The morning chill had vanished long before Dace made his last purchase. Chersey had given him an uncut shaboozh because it was Shiprisday and on Shiprisday, Dace bought extra bread and cheese. The mistress didn’t demand a precise accounting of expenses and wouldn’t have raised an eyebrow if Dace had come home without a padpol. She was generous that way, and trusting—totally unlike the family Dace had left behind.
The changing-house folk didn’t pry into Dace’s past, and he was grateful. His kin weren’t worth remembering, though Dace hadn’t managed to forget them … yet. A year ago he’d seen a shaboozh clutched tightly in his uncle’s hand, but he’d never held one, much less spent it all in a single morning.
Dace took his responsibilities to heart. Gedozia had taught him to bargain, though, truth to tell, Gedozia was sharp and bitter and lacked the friendly patience that yielded the best prices. Dace had memorized each farmer’s name, his village and his welfare. He bantered as he bargained, shaving a padpol off the asking price or gaining an extra onion as his reward. Today hadn’t been a good day for bonus produce, but he’d wound up with three leftover padpols.

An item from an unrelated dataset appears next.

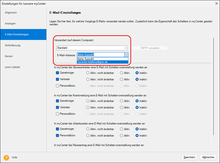Select Aktiv for Arbeitszeiten Personalbüro
220x163 pixels.
121,135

The broken black bits were knotted securely into a pouch he wore inside his trousers where it wouldn’t come loose or attract unwanted attention—not that three padpols bouncing on the Processional’s cobblestones would attract attention. Folk on the Processional didn’t stoop for padpols. They scarcely stepped aside for a cripple in secondhand homespun.

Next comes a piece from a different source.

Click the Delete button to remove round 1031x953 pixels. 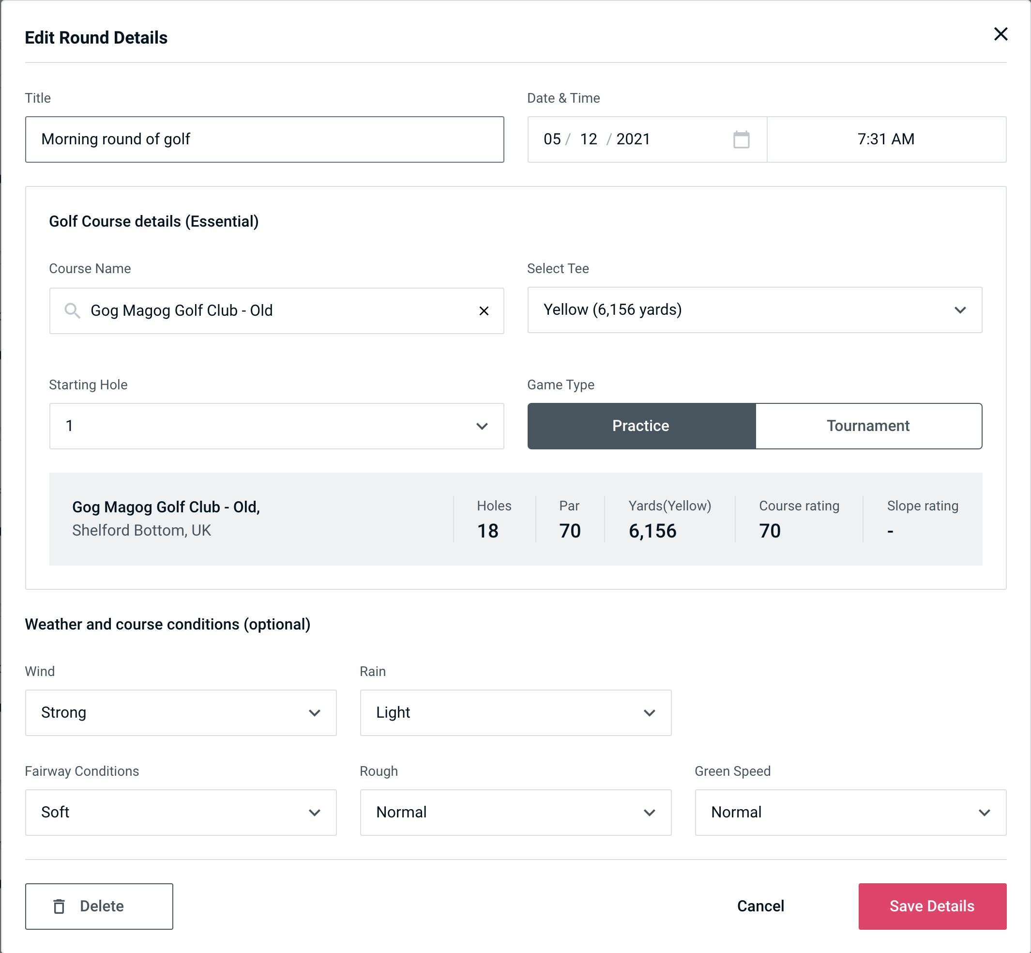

Dace sated his curiosity about Sanctuary’s richest and best-fed families with quick sniffs and glances. Someone had dropped a coin at the feet of a juggler who was putting on a show outside the whitewashed mansion of Lord Noordiseh. Dace stood on tiptoe—a stance both awkward and painful—at the crowd’s fringe. He caught glimpses of the bright-clad sailor swirling five knives between his rapidly moving hands.
He’d seen jugglers on the streets before, but none who’d added the element of danger to their routine. Each time the juggler caught a knife, there was the chance he’d grasp the flashing blade. Dace couldn’t tear away from the spectacle. His ears were deaf to the commotion at the mansion’s door until it was too late—
“Make way! Make way!” burly retainers shouted as they shoved through the crowd.

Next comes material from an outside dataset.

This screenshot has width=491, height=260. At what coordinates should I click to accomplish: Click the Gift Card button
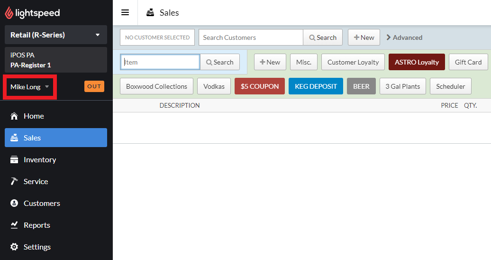tap(468, 62)
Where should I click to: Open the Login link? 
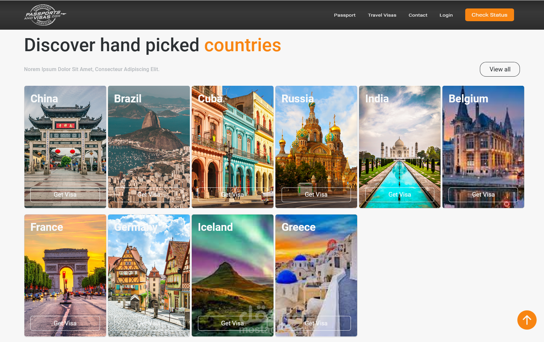(x=446, y=15)
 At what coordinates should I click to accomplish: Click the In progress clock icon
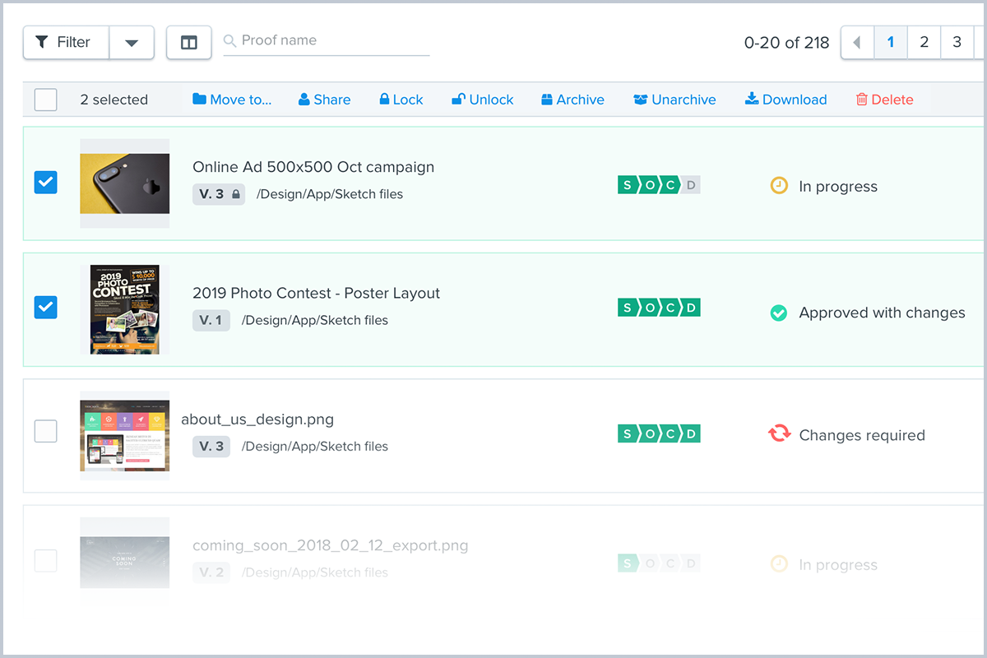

The juggler caught his knives without trouble; Dace was not so fortunate. Already unbalanced on his tiptoes, he crashed to the cobblestones when someone jostled into his crutch. More mindful of his purchases than his bones, the youth clutched his bulging sack to his chest as he fell. His crutch flew and he landed on his back, not hard enough to break anything, but hard enough that he lay motionless, waiting for his body to become his again.
The crowd had vanished like smoke on a windy day.
“Damn insolence! Move him out of the way!”
Dace turned toward the sound and snagged eyes with Lord Noordiseh himself, resplendent in billowing silk and an equally billowed silk-and-feather hat. Three thoughts burst into Dace’s mind. The first two—Find your crutch and Get yourself away from here!—were wise choices, but the third—He’s wearing a fake beard—was more compelling, at least until one of the burly retainers reached for Dace’s sack.